The distrust for politicians and government is so immense; we do not have faith in our leaders. We see them as being insincere; The president himself acknowledging this while swearing in the ministers saying “your highest obligation is to restore public faith in government so that our people can once again believe that government can be a positive force for transformation and a vehicle for collective progress of all citizens of this great country’’.

Mr. President Sir, we are watching. Promises have been made in the past, expectations have been crushed. Nigerians are asking, what difference can the new ministers make?

What new ideas are they bringing to the governance space? How are they going to do things differently given the fact that quite a number of them have been around, serving in various capacities in the past, and are seen as not just part of the country’s problems but as the creators of the socio economic mess at State and National levels.

Various words have been used to describe these ministerial appointments- rewards and compensation, mismatch, bloated, insensitive. The largest number of ministers ever, at a time the country is facing deep socio-economic crisis. Contradictory signals on intention of this government to not only reduce the cost of governance, but fight corruption and fix Nigeria.

The question one will ask is: Do the ministers possess the competence and character to perform?
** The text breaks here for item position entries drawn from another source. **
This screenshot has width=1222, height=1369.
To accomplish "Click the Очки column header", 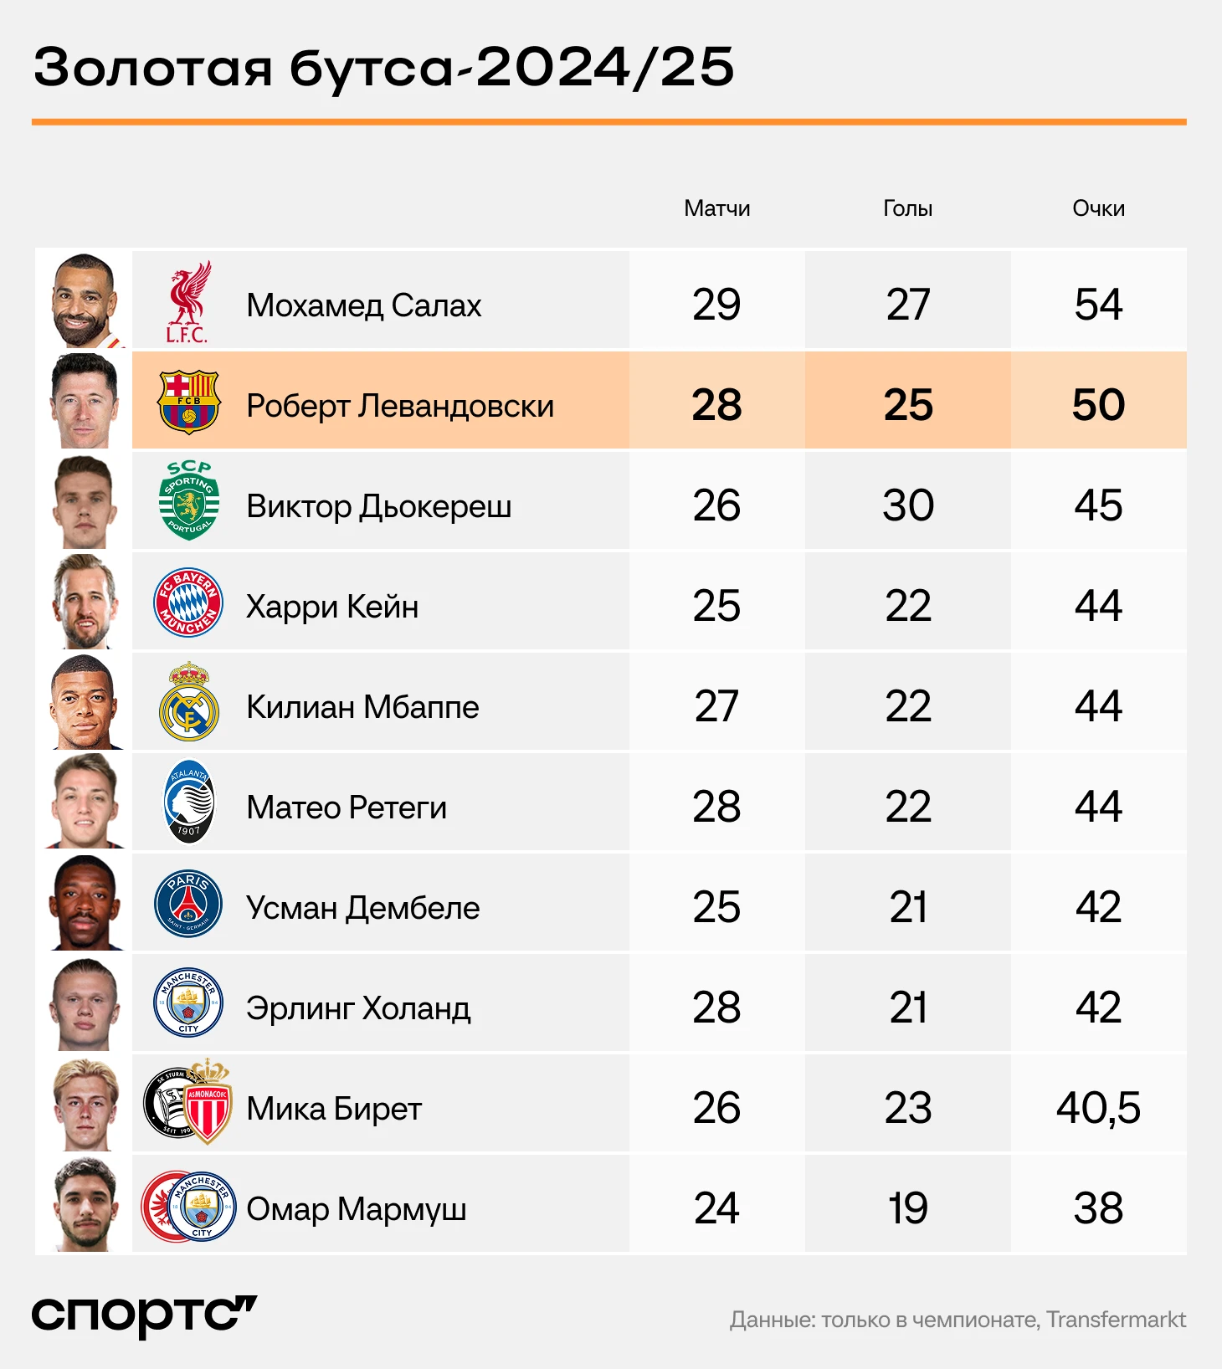I will 1099,208.
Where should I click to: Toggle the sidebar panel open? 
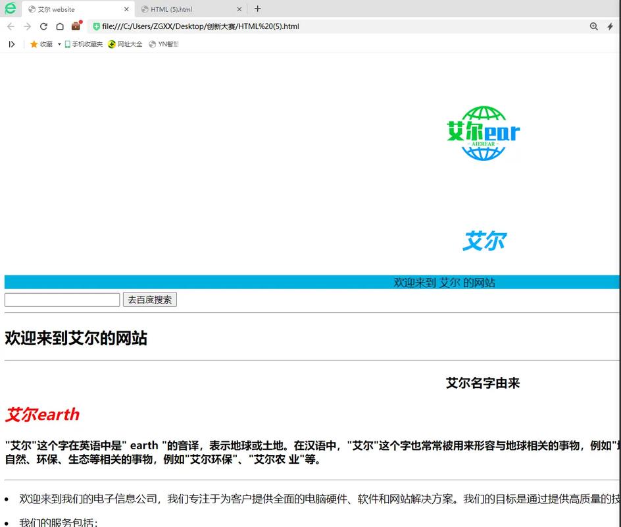coord(12,43)
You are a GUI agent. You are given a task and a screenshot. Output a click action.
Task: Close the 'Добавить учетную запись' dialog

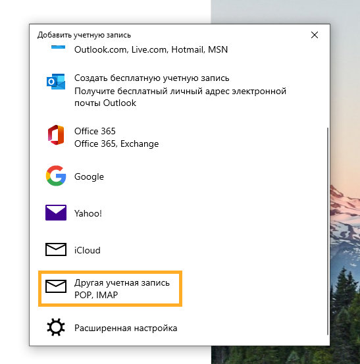(315, 35)
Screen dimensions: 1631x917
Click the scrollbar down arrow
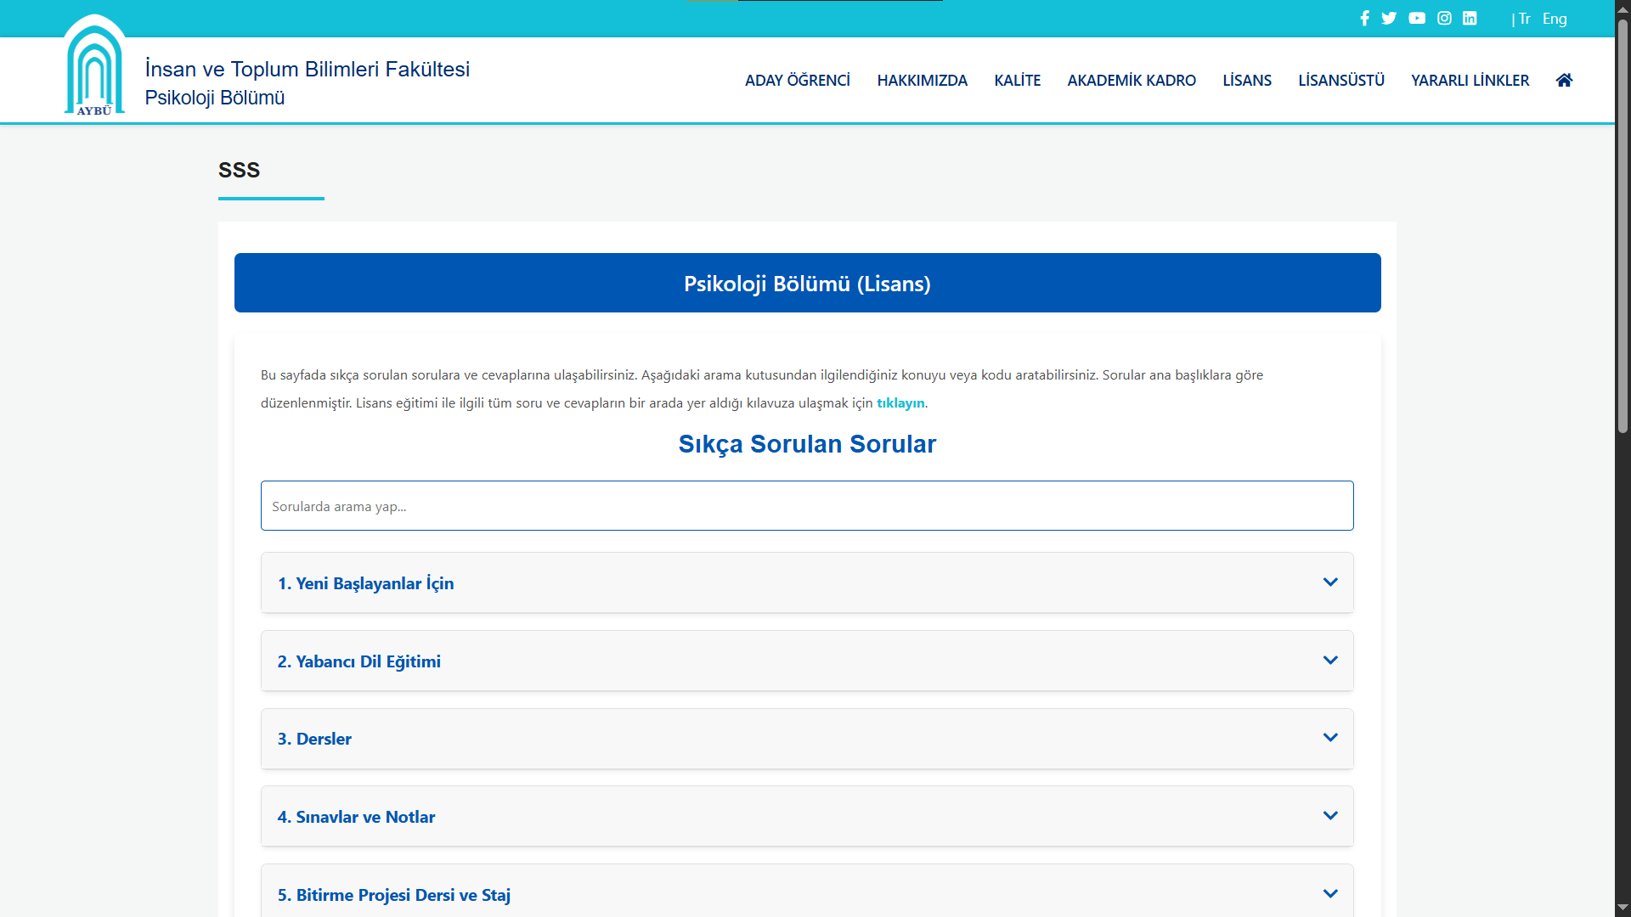[1623, 908]
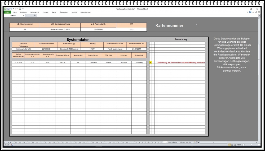Click the zoom slider in status bar

(251, 145)
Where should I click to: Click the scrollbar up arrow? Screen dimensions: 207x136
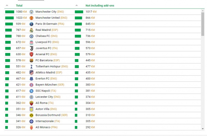[203, 10]
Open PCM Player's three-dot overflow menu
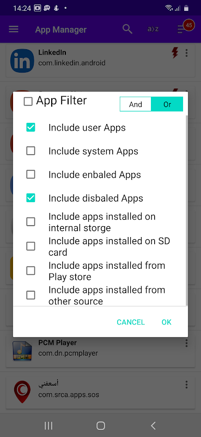The width and height of the screenshot is (201, 437). pos(186,343)
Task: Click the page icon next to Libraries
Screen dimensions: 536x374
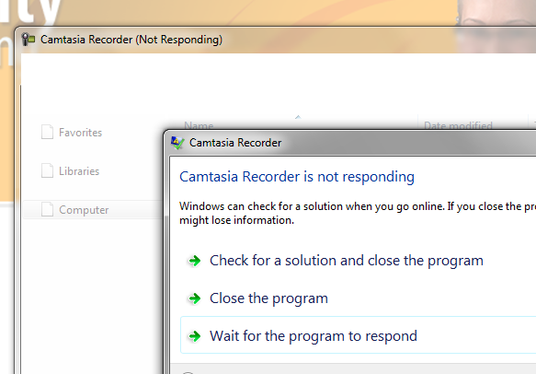Action: 47,170
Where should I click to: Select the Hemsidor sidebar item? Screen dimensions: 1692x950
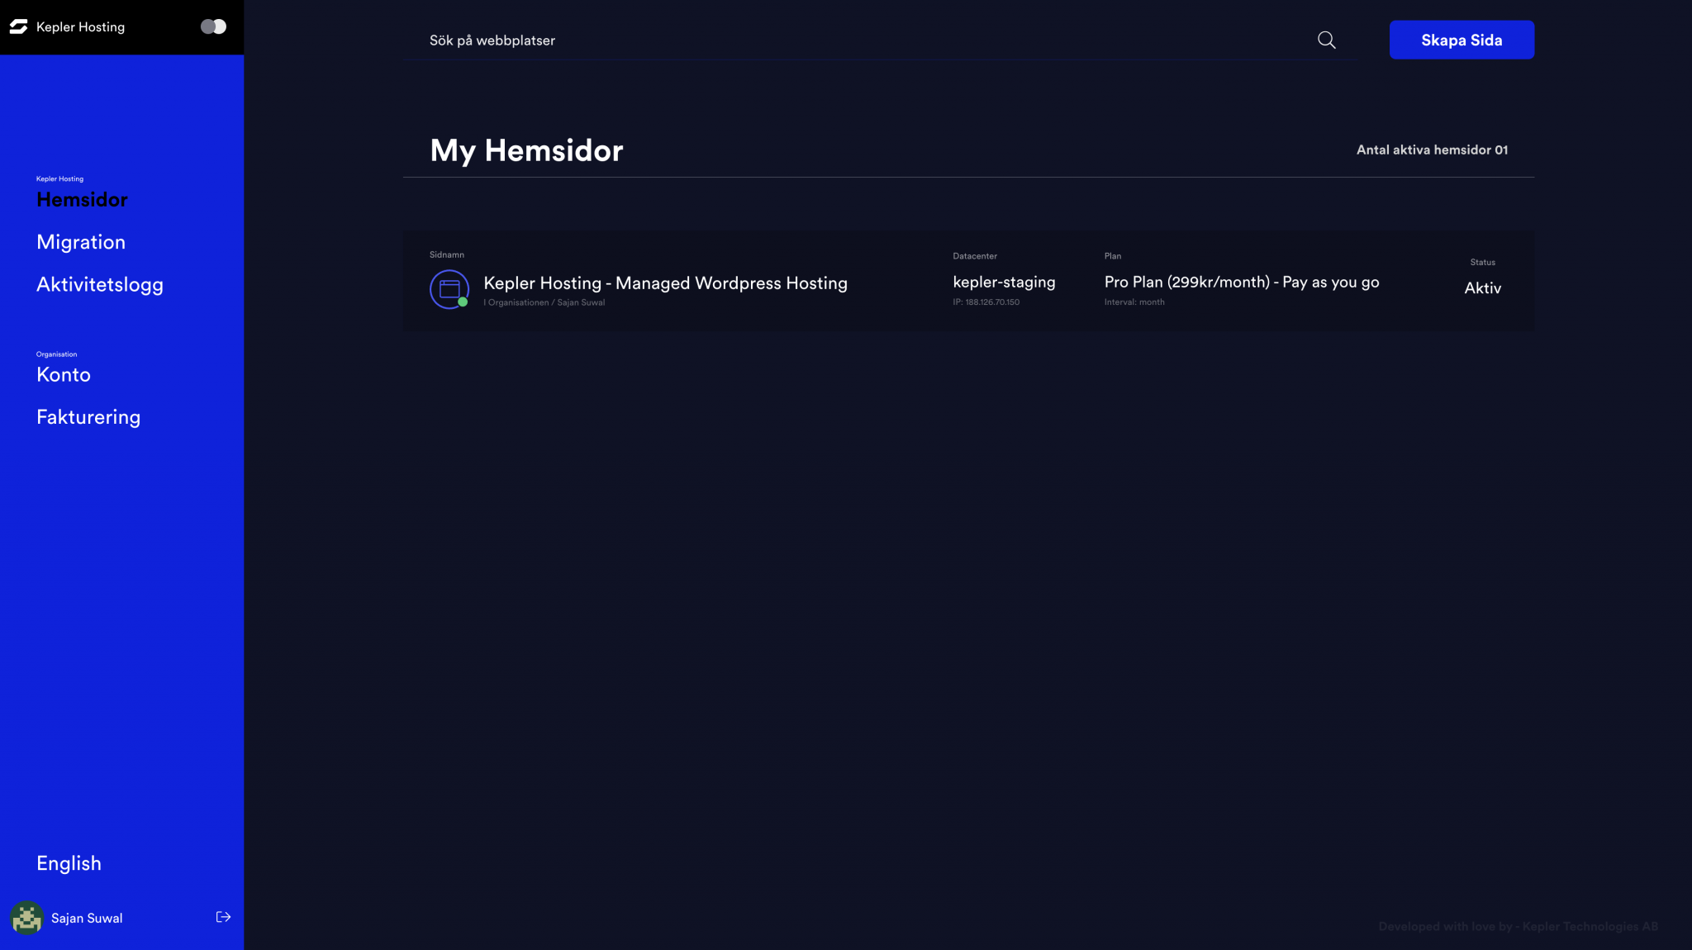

We are masters at formulating policies, agendas, manifestoes but no programme, no agenda, no policy will transform a nation without these two key elements..

Nigeria has become the most powerful case study of how elite affinity to vices is inimical to national development. The core of leadership is character and competence which are both foundational and pivotal to organizational success in private or public sector.

For any organization to succeed, its leaders must be the epitome of character and competence. No organization can rise above the competence and character of its strategic leaders and key actors. No matter the financial and human resources at the disposal of an organization, if its leaders lack character it will never succeed. On the other side of the same coin if the leaders are incompetent, the organization will surely fail.

This has been the bane of our governments-local, state, federal, since God knows when. Nigerians are regarded as some of the must intelligent people on earth but in our own country we have deliberately ignored the practice of what turns intelligence into competence, and how competence translates into impactful performance and organizational success.

Government is an organization, and the most important organization in any society. So when government leaders are incompetent, government as an organization fails. When the same government leaders ignore the practice of virtues in the discharge of their duties, the government cannot deliver successfully.

We have seen this over and over in the last 24 years of democratic rule, especially in the last 8 years of APC rule. A tenure of blatant disregarded for competence and character in government business. The public already knows the weaknesses of the ministers appointed, and therefore are either not hopeful at all, or cautiously optimistic that they can deliver on the promises of Renewed Hope.

The trepidation is that most of these ministers have been active players of a democratic dispensation that has been woeful, with a frightening customary affinity for vices. I do not envy the ministers in the position they are because they are now going to be facing the rots created by a system in which some of them have been protagonists.

This is the harsh reality of our current situation as a country – character crises predicated on deliberate disdain of virtues that underpin human and societal flourishing regarding governance and public good. Good Governance is virtuous and can never answer to vices.

Development is virtuous; it cannot happen in a culture of selfishness. These ministers must just be ready and willing to embrace virtue for the sake of public good. They should see their appointment as a call to selfless service.

What Nigeria desperately need are individuals standing up for what is right, acting with integrity in government business and taking full responsibility for serving the interest of the common man. Do these ministers fit the Bill?

There is little room for optimism right? For if of all 200 million of us, these are the best the Prresident could assemble, so be it.

We can only hope. With the dire straits we are in as a nation, failure is not an option.

We can only hope the ministers will put into action the President’s admonition; “….in this moment of abundant peril and renewed hope in equal measure, all of you that has been sworn in has been called to distinguish yourself”.